Sur ce territoire, la structure du parc local indique la part de logements disposant d'une cave, d'un garage ou d'un vide sanitaire exploitable. On relève 83 % de propriétaires occupants, 966 résidences principales recensées, 2 496 habitants, en zone climatique H1a. Ces valeurs ne décident d'aucun projet à elles seules, mais elles fixent l'ordre de grandeur dans lequel un chiffrage à Val d'Arry est crédible.
Le choix du scénario change l'assiette : à Val d'Arry, elle passe de 30 000 € HT à deux classes à 40 000 € HT dès trois classes. Avec le plancher bas chiffré autour de 2 900 €, l'arbitrage consiste à vérifier si le poste complémentaire nécessaire pour franchir la troisième classe coûte moins que le supplément d'aide qu'il déclenche.
Amortissement à Val d'Arry : le poste de 2 900 € s'étale sur une vingtaine d'années d'usage, soit 145 € par an. Encore faut-il que R ≥ 3 m².K/W en sous-face sur local non chauffé reste vérifié après travaux, faute de quoi la performance se dégrade avant la fin de l'amortissement.
Combien d'occupants, quels besoins : avec 2.58 personne(s) par résidence principale à Val d'Arry, les besoins d'eau chaude et de renouvellement d'air se déduisent directement. C'est sur cette base, et sur 115 m², que l'isolation du plancher bas doit être dimensionné.

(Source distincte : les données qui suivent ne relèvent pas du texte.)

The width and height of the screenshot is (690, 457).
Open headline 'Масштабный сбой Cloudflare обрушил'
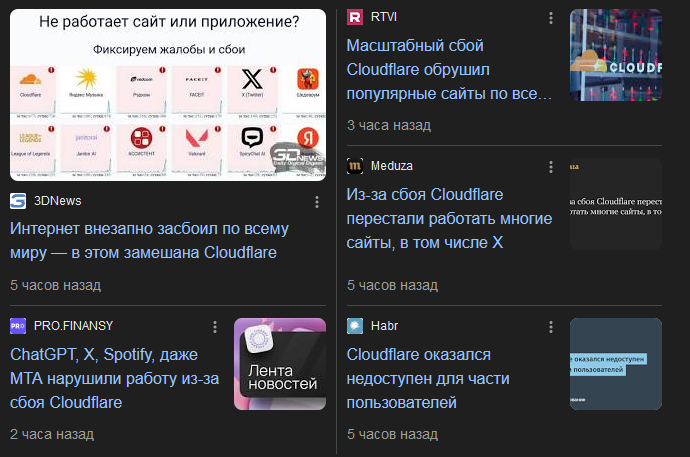449,69
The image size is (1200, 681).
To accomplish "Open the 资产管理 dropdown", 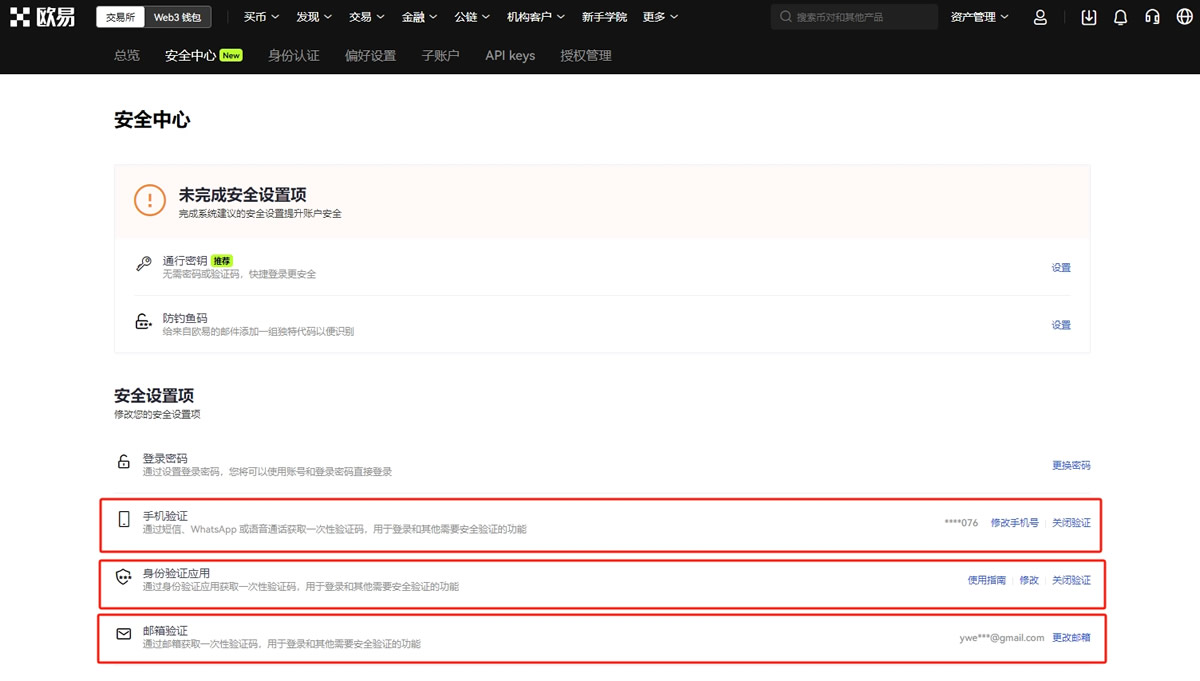I will pyautogui.click(x=978, y=16).
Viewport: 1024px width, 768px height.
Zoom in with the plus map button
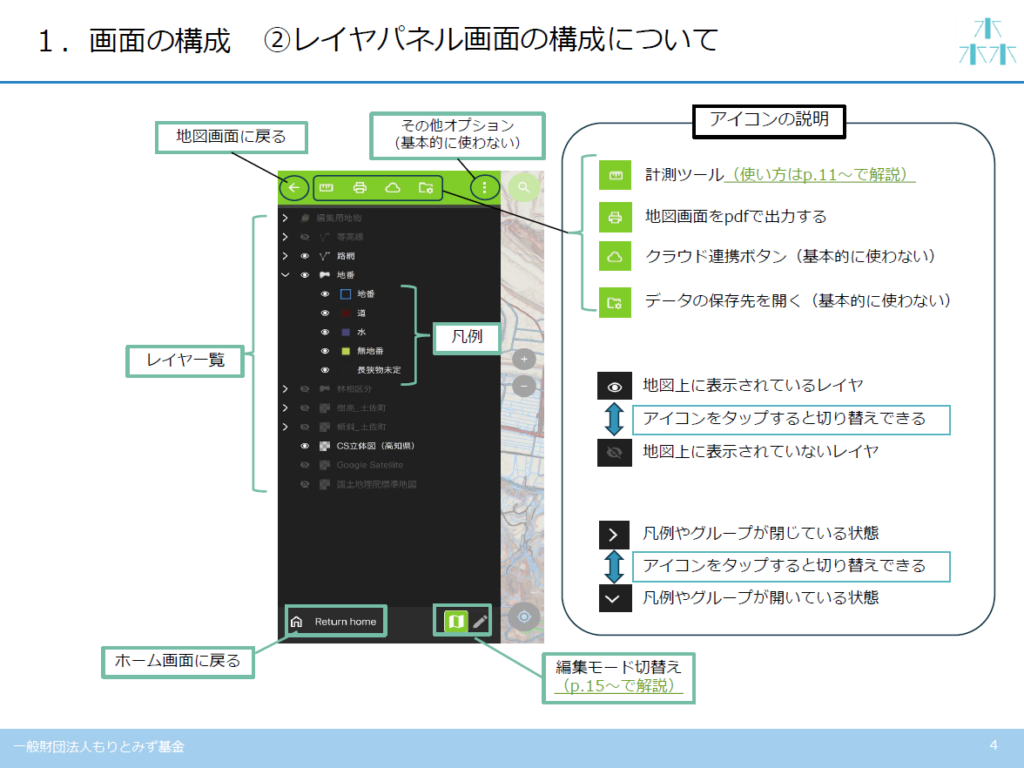525,359
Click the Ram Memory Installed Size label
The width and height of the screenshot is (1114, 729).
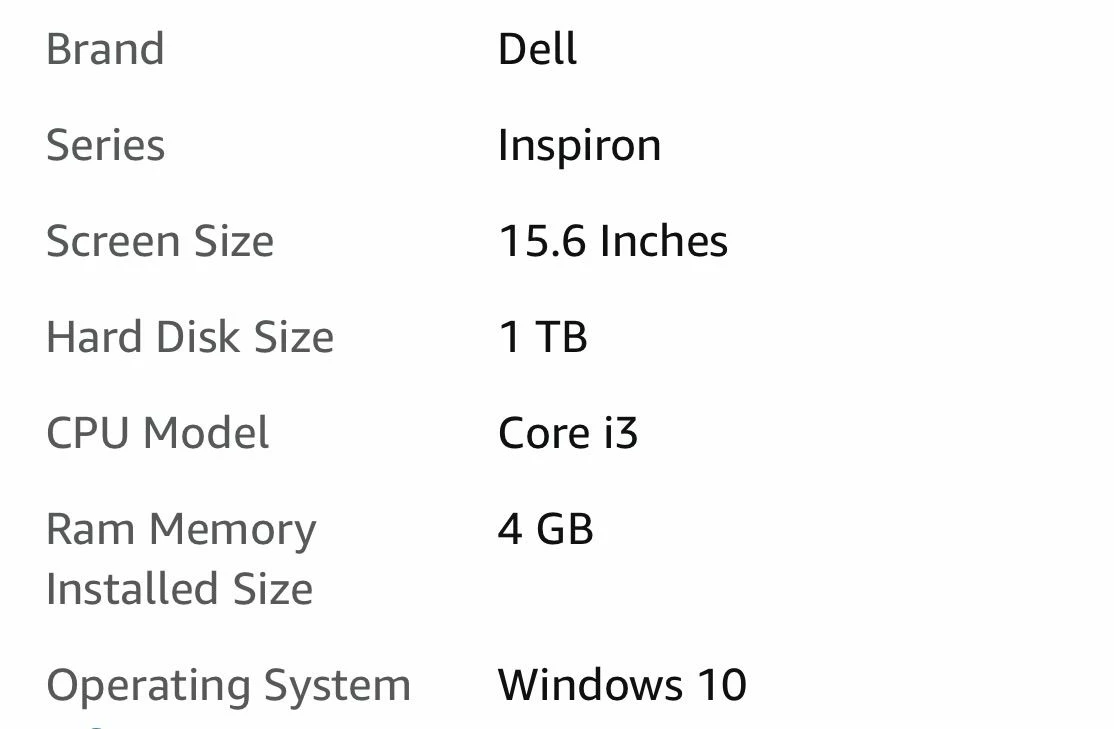[180, 558]
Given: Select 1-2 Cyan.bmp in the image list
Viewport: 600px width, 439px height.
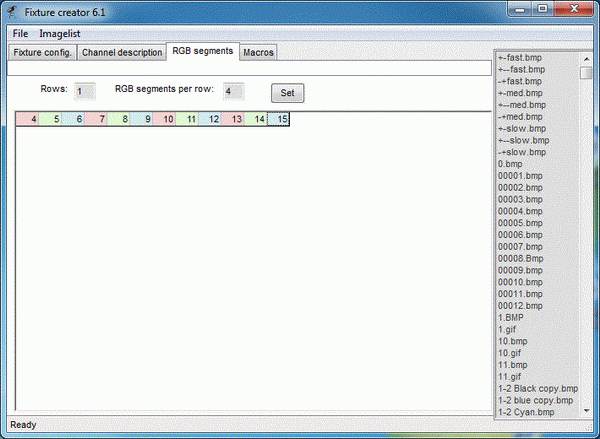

Le métré fait foi avant toute discussion de prix : à Val d'Arry, sur une base de 115 m² en zone H1a, l'isolation du plancher bas représente de l'ordre de 58 m² de sous-face. Multiplié par un prix unitaire de 30 à 70 €, on obtient une fourchette de 1 740 € à 4 060 € TTC, que le plafond d'assiette de 40 000 € HT vient ensuite borner.
Le marché local ne s'arrête pas à la commune : pour l'isolation du plancher bas à Val d'Arry, élargir la consultation à l'ensemble du département (Calvados) augmente le nombre d'offres comparables sans dégrader la réactivité du chantier.
Planning réaliste à Val d'Arry : deux à quatre jours d'intervention pour un isolateur intervenant en sous-sol sur l'isolation du plancher bas. Placer ce lot trop tard dans la séquence revient à rouvrir des ouvrages finis, avec le surcoût correspondant et un décalage de la date de réception.
Le climat entre dans le calcul réglementaire : la zone H1a applicable à Val d'Arry correspond à une base de 250 kWh/m²/an. Plus cette base est élevée, plus l'isolation du plancher bas rentabilise vite son surcoût, à performance identique.